Carl Darling Buck (October 2, 1866 – February 8, 1955) was an American philologist.

Biography
Buck was born on October 2, 1866, in Maine (either in Bucksport or in Orland).

He graduated from Yale in 1886, was a graduate student there for three years, and studied at the American School of Classical Studies in Athens from 1887 to 1889, and in Leipzig from 1889–1892.

In 1892 he became professor of Sanskrit and Indo-European comparative philology at the University of Chicago, and was later named Martin A. Ryerson Distinguished Service Professor of Comparative Philology.

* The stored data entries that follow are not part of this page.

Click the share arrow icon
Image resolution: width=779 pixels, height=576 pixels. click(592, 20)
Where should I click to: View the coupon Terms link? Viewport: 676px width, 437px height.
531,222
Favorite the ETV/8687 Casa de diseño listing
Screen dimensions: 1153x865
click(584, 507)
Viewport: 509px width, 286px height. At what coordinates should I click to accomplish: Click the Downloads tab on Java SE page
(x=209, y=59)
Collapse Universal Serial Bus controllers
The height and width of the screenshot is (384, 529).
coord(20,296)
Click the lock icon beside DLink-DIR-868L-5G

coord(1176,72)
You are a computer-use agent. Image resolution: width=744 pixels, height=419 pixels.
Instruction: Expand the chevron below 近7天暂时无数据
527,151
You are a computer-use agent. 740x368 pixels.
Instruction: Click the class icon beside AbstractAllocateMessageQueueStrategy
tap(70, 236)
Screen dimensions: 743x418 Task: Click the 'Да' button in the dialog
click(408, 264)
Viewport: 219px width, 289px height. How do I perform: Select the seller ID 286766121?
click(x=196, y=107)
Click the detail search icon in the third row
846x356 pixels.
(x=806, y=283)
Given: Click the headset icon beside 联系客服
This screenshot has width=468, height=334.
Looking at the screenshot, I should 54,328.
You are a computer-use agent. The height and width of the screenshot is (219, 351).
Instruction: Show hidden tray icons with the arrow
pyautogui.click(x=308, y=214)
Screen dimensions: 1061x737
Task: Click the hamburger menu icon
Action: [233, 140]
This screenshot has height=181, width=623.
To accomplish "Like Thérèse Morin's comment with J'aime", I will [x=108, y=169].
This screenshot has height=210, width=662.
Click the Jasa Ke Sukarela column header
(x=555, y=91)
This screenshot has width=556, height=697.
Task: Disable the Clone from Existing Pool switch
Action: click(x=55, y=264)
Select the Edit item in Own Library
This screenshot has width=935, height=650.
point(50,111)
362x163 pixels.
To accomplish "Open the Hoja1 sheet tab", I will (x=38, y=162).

In his early career, he concentrated on the Italic dialects, including among his published work, Der Vocalismus der oskischen Sprache (1892), The Oscan-Umbrian Verb-System (1895), and Grammar of Oscan and Umbrian, with a collection of inscriptions and a glossary (1904), and a précis of the Italic languages in Johnson's Universal Cyclopaedia. He collaborated with W.G. Hale in the preparation of A Latin Grammar (1903).

Later, he worked extensively on the Greek dialects, publishing: The Greek dialects; grammar, selected inscriptions, glossary (1910), Comparative grammar of Greek and Latin (1933); and on more general Indo-European issues.

His Dictionary of Selected Synonyms in the Principal Indo-European Languages was called by Calvert Watkins "a treasure house of words, word origins, expressions, and ideas..., a monument to a great American scholar".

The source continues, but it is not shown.